§ **Instructions for the task**:
Repeat the lines below word for word, from the line containing "Image resolution: width=550" through the line containing "This screenshot has width=2060, height=1226.", including both of those lines.

■ ■ ■ ■

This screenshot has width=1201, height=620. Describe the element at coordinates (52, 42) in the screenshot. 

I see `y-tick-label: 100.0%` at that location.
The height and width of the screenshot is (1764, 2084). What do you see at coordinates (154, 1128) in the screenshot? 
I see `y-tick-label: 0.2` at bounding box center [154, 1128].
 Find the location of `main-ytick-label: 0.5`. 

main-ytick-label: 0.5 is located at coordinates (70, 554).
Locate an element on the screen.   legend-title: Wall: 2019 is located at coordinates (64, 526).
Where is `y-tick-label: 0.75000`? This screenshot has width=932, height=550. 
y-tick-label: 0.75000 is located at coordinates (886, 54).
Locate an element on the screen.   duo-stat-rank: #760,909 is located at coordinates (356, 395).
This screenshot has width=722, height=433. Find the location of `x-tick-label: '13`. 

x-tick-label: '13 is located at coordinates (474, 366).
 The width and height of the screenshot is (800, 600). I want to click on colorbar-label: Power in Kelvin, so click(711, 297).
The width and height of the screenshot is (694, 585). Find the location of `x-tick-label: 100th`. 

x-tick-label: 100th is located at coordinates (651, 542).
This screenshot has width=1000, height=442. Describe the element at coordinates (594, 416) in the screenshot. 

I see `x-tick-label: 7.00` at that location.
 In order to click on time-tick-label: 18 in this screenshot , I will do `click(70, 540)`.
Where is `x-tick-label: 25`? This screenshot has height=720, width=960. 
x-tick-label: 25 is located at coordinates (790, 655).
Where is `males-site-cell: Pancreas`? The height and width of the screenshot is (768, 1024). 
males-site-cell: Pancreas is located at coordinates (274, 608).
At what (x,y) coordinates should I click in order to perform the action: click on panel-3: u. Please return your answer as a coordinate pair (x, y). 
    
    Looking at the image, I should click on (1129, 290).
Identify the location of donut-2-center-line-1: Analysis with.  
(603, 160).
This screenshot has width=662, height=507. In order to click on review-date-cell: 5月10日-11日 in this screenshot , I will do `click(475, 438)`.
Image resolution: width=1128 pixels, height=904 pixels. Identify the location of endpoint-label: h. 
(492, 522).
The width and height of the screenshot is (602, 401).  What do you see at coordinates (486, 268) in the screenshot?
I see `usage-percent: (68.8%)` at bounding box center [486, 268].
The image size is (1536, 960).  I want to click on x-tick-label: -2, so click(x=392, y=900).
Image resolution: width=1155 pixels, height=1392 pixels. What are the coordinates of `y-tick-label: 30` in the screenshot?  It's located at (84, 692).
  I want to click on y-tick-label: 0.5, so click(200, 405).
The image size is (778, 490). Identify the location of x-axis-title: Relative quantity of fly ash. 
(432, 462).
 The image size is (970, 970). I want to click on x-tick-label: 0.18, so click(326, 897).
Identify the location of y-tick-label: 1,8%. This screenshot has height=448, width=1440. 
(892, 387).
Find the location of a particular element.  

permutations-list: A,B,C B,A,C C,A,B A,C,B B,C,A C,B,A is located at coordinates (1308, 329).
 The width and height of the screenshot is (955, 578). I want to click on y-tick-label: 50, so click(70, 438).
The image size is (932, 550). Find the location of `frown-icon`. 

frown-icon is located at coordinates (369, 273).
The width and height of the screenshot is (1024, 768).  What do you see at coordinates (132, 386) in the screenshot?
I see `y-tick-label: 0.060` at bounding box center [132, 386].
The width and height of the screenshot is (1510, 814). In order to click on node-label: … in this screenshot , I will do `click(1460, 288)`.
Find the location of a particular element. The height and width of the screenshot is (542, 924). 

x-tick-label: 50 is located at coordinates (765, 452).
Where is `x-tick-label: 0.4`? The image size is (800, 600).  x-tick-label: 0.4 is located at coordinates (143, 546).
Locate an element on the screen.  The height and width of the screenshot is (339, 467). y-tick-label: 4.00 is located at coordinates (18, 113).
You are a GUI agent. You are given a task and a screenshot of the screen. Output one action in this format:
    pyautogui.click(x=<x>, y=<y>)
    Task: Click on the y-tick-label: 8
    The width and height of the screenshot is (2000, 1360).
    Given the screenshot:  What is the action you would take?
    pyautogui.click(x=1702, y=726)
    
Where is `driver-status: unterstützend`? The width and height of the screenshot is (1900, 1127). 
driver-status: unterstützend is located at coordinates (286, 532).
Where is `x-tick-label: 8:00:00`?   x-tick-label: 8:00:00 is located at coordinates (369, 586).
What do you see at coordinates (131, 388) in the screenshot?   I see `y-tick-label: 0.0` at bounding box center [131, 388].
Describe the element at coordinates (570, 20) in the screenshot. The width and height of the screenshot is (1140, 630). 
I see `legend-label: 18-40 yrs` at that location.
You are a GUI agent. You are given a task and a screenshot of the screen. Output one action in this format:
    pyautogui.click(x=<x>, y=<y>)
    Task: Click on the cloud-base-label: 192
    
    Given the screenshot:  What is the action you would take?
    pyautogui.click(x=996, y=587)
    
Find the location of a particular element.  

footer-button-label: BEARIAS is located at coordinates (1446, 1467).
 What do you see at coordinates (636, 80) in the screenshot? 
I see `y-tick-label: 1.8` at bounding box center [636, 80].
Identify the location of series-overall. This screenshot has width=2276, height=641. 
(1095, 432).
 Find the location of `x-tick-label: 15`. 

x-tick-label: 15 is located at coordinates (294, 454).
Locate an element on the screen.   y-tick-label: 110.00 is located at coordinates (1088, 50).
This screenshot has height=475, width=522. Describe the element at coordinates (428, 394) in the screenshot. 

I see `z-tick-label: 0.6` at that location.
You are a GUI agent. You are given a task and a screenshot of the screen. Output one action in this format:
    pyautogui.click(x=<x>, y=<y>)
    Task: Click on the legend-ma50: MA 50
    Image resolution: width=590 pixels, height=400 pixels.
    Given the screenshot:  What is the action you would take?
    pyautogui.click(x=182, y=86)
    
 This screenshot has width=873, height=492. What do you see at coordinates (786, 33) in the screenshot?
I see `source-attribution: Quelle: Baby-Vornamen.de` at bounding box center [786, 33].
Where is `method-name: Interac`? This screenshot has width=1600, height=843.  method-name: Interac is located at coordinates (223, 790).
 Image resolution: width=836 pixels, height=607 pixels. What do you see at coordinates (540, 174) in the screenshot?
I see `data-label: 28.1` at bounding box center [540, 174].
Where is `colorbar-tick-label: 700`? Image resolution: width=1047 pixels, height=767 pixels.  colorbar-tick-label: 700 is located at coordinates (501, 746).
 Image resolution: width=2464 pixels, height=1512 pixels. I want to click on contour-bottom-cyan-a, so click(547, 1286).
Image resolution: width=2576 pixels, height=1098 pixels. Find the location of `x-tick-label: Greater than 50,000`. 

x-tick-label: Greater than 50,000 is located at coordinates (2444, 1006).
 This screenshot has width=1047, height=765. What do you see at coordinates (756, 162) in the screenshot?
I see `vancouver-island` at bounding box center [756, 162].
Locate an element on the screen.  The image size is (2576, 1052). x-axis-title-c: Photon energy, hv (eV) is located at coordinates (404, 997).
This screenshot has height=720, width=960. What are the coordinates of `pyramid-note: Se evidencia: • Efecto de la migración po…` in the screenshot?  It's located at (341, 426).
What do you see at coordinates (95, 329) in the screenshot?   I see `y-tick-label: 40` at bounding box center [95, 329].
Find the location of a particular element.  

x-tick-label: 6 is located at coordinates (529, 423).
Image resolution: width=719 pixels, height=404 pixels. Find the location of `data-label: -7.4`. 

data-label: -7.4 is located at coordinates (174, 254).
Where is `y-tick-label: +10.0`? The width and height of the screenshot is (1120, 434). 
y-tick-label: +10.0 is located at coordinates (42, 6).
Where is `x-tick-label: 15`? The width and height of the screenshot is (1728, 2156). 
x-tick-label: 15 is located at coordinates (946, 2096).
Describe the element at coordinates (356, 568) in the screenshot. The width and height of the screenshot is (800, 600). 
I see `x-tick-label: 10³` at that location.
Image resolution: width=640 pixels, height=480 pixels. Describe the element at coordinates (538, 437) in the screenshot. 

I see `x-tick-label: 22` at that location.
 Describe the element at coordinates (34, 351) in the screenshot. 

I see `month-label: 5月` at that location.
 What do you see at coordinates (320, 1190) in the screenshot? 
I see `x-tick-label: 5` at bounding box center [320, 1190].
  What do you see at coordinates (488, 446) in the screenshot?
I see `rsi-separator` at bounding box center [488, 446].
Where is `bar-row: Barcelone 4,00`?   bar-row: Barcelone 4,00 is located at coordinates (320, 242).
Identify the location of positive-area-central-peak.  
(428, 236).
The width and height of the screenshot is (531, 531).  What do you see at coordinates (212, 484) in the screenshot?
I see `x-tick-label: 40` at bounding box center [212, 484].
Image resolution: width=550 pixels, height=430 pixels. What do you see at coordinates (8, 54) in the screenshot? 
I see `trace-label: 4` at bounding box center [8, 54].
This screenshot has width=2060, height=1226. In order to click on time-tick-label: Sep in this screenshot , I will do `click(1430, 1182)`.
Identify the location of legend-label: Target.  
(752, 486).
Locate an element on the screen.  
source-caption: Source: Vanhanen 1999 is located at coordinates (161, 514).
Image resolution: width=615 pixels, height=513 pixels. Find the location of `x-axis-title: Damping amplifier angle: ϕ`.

■ ■ ■ ■

§ **Expected answer**:
Image resolution: width=550 pixels, height=430 pixels. What do you see at coordinates (8, 54) in the screenshot? 
I see `trace-label: 4` at bounding box center [8, 54].
This screenshot has width=2060, height=1226. In order to click on time-tick-label: Sep in this screenshot , I will do `click(1430, 1182)`.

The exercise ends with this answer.